Applying for a rental property can be as competitive as applying for a dream job, and as a renter, it’s worth approaching your renter resume and the application process in much the same way.
In the same way that a CV shows off your best side and helps you stand out, creating a MyTenancyCheck is a solid tactic to boost your chances of application success.
Of course, your renter resume is only a starting point in your rental journey, but it can go a long way to help.
Creating a good renter resume can go a long way to elevate you as a top applicant. If you’ve read our article on the application process, you’ll know that property managers will typically screen your name against common tenancy databases like NTD and TICA when you apply for a home. But this isn’t the only factor they’ll consider when looking at to determine your suitability.
Not only does your MyTenancyCheck give property managers and landlords some need-to-know detail, but it also shows off your professionalism and responsibility. By submitting your resume, they’ll see you’ve gone the extra step with your application and give them confidence that you’re qualified to live in their rental property.
Think of your MyTenancyCheck bio like a CV objective
Just like you would in an employment resume, a bio/objective is a 2-3 sentence statement about your rental goals. Your bio should include what you’re looking for in a rental, your long-term goals, and why you’d make a qualified tenant.
Here’s a rough example:
I’ve lived and worked in Melbourne for 12 years. I’m looking to relocate from an apartment to a modest, newer home in a friendly neighbourhood. I’m keen to settle closer to my full-time job as an Occupational Therapist. I’m a responsible tenant and would love to find somewhere to stay for the long term.
What else goes on MyTenancyCheck?
The basics of your Renter Resume include contact information, your rental history, previous residences and personal references. Avoid using family members, and instead opt for your most recent landlord, work managers or other contacts you’ve met professionally.
You should also include information about your current employer (or explanation of lack thereof) – for example, if you’re a student. If you have pets, add in a Pet CV too!
The more a property manager knows about you, the better informed they’ll be to select the right person.
This is especially important when renting in a competitive market because listings move fast! If you can’t differentiate yourself at the application stage, you risk missing out on a good home.

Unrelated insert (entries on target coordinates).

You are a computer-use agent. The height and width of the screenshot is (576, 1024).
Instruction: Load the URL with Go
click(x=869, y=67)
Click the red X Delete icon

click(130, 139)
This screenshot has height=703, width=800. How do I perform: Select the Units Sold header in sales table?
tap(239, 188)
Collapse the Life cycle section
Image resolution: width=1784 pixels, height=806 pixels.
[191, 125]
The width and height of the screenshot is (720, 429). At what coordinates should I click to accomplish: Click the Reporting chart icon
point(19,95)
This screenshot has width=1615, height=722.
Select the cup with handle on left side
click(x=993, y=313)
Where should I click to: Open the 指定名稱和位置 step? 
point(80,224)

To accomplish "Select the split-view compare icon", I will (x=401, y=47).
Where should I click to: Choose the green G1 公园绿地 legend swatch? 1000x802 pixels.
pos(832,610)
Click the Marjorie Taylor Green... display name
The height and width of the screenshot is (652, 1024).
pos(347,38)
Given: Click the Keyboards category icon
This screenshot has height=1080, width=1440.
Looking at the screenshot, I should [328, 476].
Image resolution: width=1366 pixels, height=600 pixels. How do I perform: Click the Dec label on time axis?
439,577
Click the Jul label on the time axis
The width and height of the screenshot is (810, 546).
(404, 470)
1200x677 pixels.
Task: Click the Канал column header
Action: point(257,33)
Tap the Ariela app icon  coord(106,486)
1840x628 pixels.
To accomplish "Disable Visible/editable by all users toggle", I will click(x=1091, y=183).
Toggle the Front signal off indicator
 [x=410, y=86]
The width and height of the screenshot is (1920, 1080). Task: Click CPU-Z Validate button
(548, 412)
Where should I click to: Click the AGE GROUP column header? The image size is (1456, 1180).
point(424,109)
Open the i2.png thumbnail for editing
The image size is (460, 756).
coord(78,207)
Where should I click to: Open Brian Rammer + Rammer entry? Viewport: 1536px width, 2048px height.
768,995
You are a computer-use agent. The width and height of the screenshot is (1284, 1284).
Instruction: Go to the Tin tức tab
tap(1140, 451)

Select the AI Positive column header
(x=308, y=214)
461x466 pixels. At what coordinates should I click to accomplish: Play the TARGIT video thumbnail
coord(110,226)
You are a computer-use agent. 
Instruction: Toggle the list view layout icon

Make sure you complete your application in full
No matter what you do, fill out all the details required on your MyTenancyCheck application. The more information you can provide, the better.
No matter how you submit your rental application, you should ensure you provide copies of all your identification documents, proof of income, pay history and proof of employment. Rental reference letters and contact details for your employer are also a great idea.
When searching for properties, you’ll see that many property managers have standardised application forms, or they may require you to use 1Form, a free online rental application. You can use your MyTenancyCheck if there’s no requirement to use 1Form to apply. MyTenancyCheck is similar to 1form and very handy if you’re applying for many properties, as it’ll pre-fill your details on subsequent applications.
Another great way to ensure you’re prepared for the move is to have your bond money on hand for the day you intend to apply for the property. Knowing you can pay the rental bond immediately upon acceptance is a big tick in your favour.
The final verdict
There’s no one-size-fits-all approach to writing your Renter Resume bio. Providing a MyTenancyCheck when applying for a rental home is a great way to stand out in a competitive market.